All of those things disappear when I don’t finish. If I decided to spend 101 hours, or 200 hours, or 500 hours, and never decided that was enough, I don’t have a finished product. I have a negative or a digital file that, for almost all purposes, doesn’t exist. It’s not permanent. Nobody else can see it. I certainly can’t sell copies of it.
But even worse, not shipping robs me of credibility. I can’t call myself a photographer if, when you ask to see my work, I can’t point you to it. If I did, you’d either think I was a liar, or crazy.
If you’re going to put the effort into something to almost finish, just finish. Even if you think you could do better. Even if you’re not totally pleased with it. If the choice is shipping it or letting it languish, shrouded from the world because you think it’s 98% or 95% or 90% completed, ship it. Then move on.

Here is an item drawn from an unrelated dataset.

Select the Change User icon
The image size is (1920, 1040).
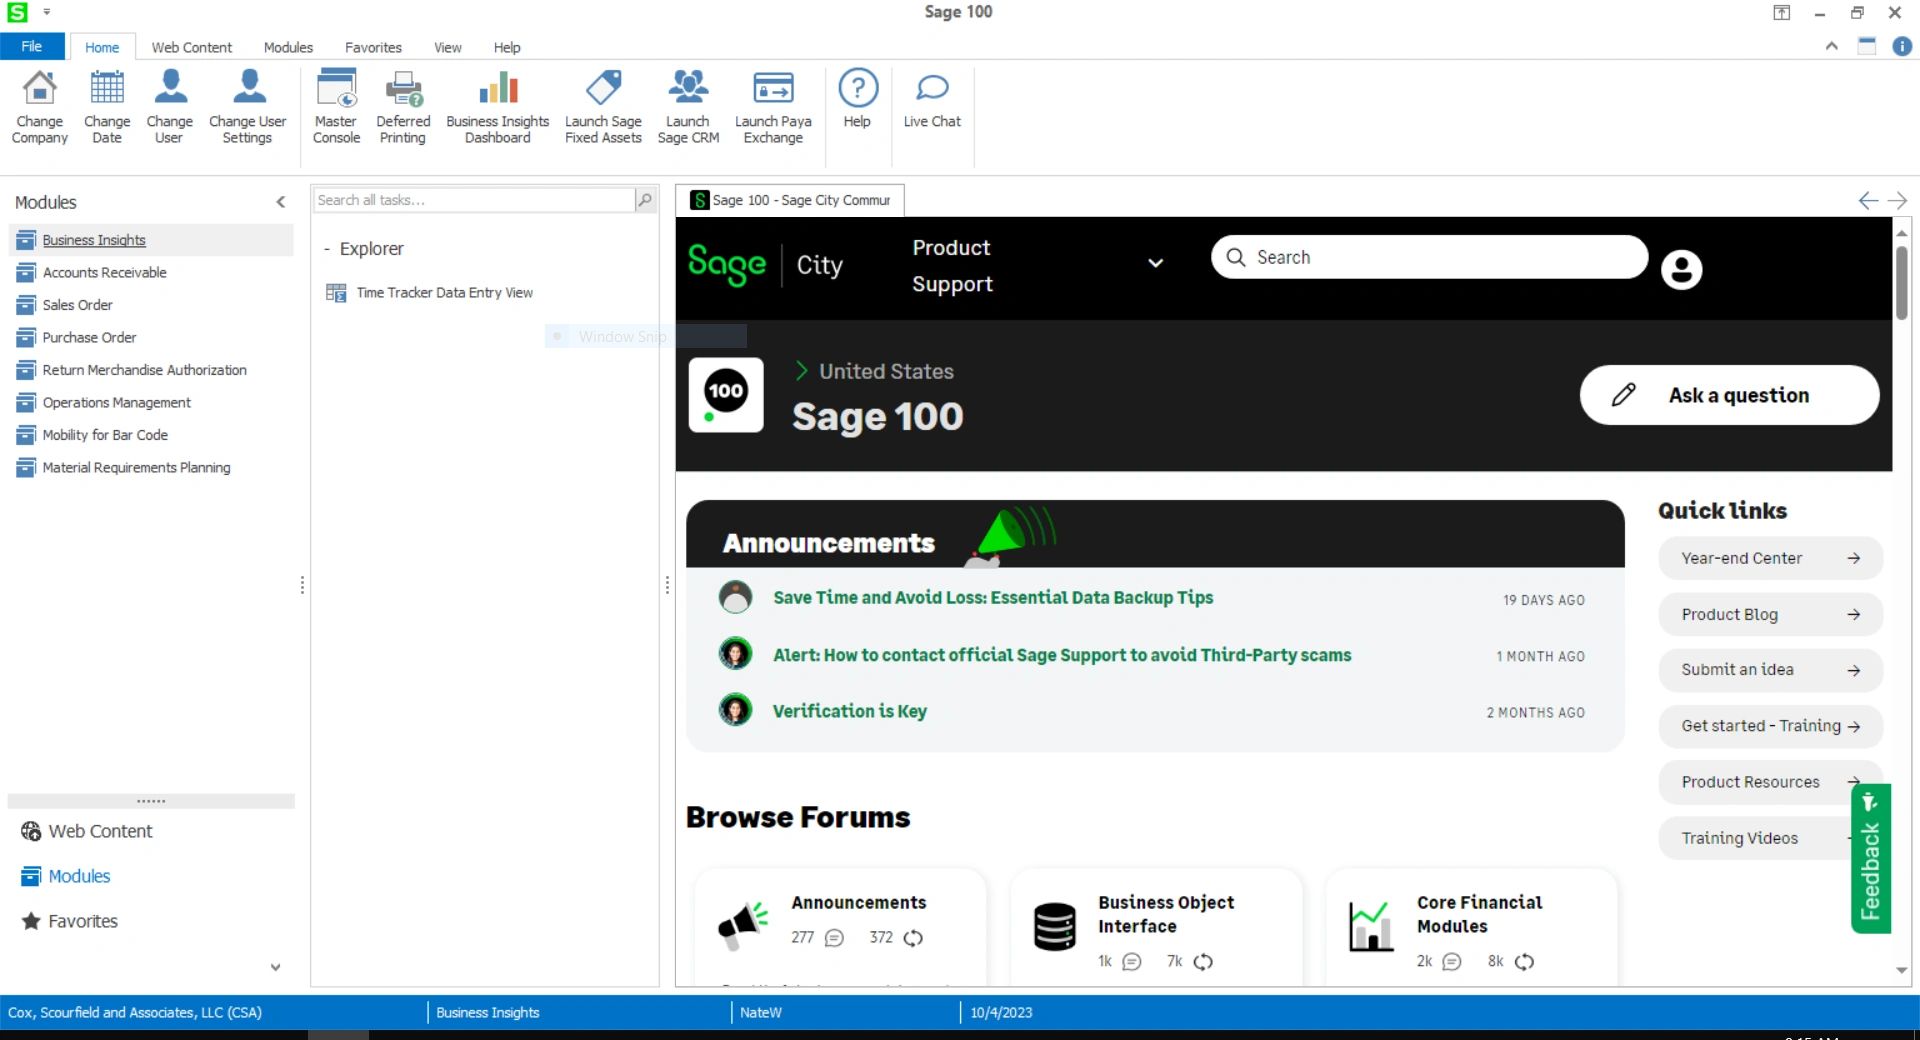tap(169, 105)
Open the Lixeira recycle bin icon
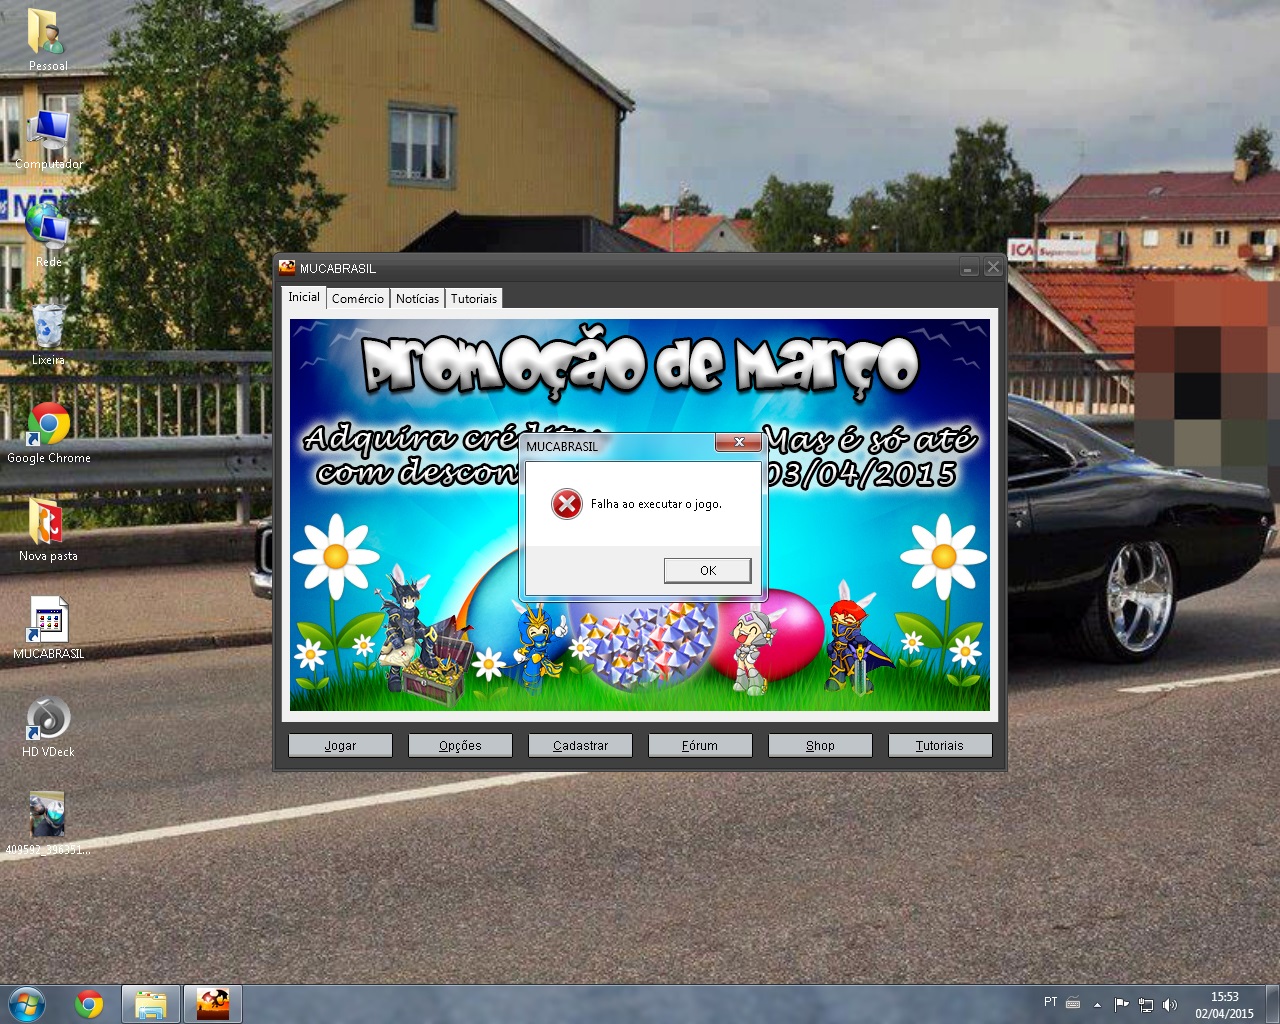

As Louis C.K. explains, it’s how you become great:
I spent 15 years as a comedian, going in a circle that went nowhere. I hated my act, I had been doing the same hour of comedy for 15 years…and it was shit, I promise you. […]
I was sitting in my car after the show [in a Chinese restaurant] , just feeling like this was all a big mistake: I’m just not good enough; I felt like my jokes were a trap.
In the car I listened to a CD of George Carlin talking about comedy, talking about it seriously.
The thing that blew me away about this fellow was that he kept putting out specials. Every year there would be a new George Carlin special, a new George Carlin album. How did he do it? It made me literally cry, that I could never do that. I did the same jokes for 15 years.
On the CD they ask him, how do you write all this material? And he says, each year I decide I’d be working on that year’s special, then I’d do that special, then I would throw away that material and start again with nothing. And I thought, that’s crazy, how do you throw away? It took me fifteen years to build this shitty hour, and if I throw it away, I got nothing.
But he gave me the courage to try it — and also I was desperate, what else would I do?
This idea that you throw everything away and you start over again. After you are done telling jokes about airplanes and dogs, you throw them away. What do you have left? You can only dig deeper. You start talking about your feelings and who you are. And then you do those jokes until they’re gone. You gotta dig deeper. So then you start thinking about your fears and your nightmares and doing jokes about that. And then they’re gone. And then you start going into just weird shit.
It’s a process that I watched him do my whole life. And I started to try and do it.
THIS is the reason why I love CK. The myth of perfection causes far too many of us to not even try, to give up unless we’ve reached some imaginary standard of perfection. I’ve always admired CK’s guts in doing one blockbuster show at the end of the year, then scrapping everything and starting over again.